=== Begin Enclosure ===

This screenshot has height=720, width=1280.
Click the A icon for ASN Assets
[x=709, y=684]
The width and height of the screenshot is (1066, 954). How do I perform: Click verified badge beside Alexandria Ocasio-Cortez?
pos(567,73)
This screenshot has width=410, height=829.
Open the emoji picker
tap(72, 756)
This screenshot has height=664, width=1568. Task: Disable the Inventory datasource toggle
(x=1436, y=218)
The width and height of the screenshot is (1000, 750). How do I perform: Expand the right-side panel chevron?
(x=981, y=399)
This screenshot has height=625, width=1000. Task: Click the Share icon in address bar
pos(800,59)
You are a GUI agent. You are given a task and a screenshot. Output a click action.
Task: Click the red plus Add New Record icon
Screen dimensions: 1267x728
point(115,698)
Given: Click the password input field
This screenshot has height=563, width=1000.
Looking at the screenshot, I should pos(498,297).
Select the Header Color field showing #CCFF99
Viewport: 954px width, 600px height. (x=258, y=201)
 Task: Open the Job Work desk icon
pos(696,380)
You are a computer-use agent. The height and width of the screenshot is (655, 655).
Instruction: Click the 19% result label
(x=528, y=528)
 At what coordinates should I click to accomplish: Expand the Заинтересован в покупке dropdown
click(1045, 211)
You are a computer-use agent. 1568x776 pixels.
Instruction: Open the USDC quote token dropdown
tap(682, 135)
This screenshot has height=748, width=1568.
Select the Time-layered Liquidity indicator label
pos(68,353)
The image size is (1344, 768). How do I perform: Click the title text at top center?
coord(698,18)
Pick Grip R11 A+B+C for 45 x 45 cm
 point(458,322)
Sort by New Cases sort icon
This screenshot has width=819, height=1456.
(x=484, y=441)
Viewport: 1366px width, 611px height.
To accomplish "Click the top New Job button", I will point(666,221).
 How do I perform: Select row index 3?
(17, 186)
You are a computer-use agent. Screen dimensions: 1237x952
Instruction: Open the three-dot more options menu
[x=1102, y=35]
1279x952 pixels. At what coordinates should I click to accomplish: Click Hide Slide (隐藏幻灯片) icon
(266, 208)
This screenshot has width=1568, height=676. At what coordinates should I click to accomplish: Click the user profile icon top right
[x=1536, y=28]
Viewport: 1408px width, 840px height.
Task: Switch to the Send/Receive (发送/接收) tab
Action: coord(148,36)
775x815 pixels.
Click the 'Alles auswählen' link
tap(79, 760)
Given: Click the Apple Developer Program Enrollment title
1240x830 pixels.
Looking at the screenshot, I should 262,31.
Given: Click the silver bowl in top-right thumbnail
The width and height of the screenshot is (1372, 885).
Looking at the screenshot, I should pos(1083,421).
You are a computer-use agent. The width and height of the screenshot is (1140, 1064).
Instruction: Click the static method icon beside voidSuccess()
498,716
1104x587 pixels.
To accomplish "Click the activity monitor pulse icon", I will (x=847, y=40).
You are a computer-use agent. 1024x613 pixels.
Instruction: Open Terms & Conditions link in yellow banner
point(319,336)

=== End Enclosure ===

> **What to produce**
Each line of the material with the word "will" in it should be listed.

> **Answer**
To accomplish "Click the top New Job button", I will point(666,221).
To accomplish "Click the activity monitor pulse icon", I will (x=847, y=40).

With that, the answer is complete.